ISLAMABAD: The corporate sector contributed Rs 3,061 billion as income tax during 2023-24, according to a report by the Federal Board of Revenue (FBR).
The FBR report detailed the breakdown of tax receipts for the fiscal year 2023-24, highlighting performance across various segments.
Corporate tax receipts topped the list with Rs 3,061 billion, followed by Rs 1,119 billion from individuals and Rs 353 billion from associations of persons (AOPs). This underscores FBR’s progress in fostering balanced contributions and boosting tax compliance.
The report emphasized the FBR’s achievements in FY 2023-24, with direct taxes exceeding revised targets significantly.
Direct taxes reached 121.8% of their target, with income tax collections at 121.2% and capital value tax (CVT) surpassing expectations at 125.2%. The Workers Welfare Fund (WWF) and Workers Profit Participation Fund (WPPF) collections were particularly impressive, achieving 196.8% of the target. This reflected the FBR’s enhanced efforts in tapping these revenue streams.

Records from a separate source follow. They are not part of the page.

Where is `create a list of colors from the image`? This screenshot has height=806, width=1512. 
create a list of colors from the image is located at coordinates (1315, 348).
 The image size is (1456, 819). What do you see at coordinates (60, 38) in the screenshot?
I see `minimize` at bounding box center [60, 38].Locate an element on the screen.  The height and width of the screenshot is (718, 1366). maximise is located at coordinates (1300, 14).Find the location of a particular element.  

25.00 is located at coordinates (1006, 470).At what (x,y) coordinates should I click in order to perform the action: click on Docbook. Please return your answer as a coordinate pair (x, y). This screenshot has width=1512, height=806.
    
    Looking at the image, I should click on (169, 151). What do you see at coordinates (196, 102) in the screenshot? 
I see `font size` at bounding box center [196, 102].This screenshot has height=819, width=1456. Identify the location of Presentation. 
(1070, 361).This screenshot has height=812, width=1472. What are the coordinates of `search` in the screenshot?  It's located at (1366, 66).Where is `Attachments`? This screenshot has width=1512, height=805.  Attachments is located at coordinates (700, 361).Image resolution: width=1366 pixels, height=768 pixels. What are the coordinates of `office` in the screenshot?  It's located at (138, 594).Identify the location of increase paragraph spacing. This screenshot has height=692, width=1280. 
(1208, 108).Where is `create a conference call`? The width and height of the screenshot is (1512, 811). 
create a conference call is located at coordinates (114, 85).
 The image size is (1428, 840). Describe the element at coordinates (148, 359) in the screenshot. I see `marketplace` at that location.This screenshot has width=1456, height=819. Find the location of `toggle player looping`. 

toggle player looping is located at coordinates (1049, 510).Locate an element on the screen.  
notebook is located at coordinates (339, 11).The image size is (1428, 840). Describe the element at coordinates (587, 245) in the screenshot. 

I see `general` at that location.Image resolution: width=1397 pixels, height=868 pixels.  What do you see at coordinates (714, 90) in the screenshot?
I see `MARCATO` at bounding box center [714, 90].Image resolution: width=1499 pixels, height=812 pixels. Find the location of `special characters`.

While sales tax (85.6%) and Customs collections (83.4%) fell slightly below their targets, they still made substantial contributions to the overall revenue.
Federal Excise Duty (FED) collections performed steadily, reaching 96.2% of the target, demonstrating resilience in challenging circumstances. These results collectively highlight FBR’s dedication to ensuring a diverse revenue base, fostering fiscal sustainability, and promoting economic growth.
The report also noted that during 2023-24, Customs Duty figures included “Special Customs Duty” amounting to Rs 21.3 billion, levied as Export Development Surcharge (EDS) under Section 11 of the Finance Act 1991 and amended by an SRO dated January 4, 2003.
The collection was part of Customs Duties and reconciled by the FBR with the Accountant General of Pakistan Revenue (AGPR) under the Account Head B-02203 (Receipts).
However, the Finance Act 2022 amended the Export Development Fund (EDF) Act 1999 to stipulate that the EDF shall include the “whole receipts of Export Development Surcharge.” As a result, EDS is now transferred directly by the State Bank of Pakistan (SBP) to the EDF Account.
This amendment created ambiguity, leading to non-reconciliation of figures between FBR and AGPR. The Finance Division directed further correspondence on the matter, and discussions are ongoing, the report added.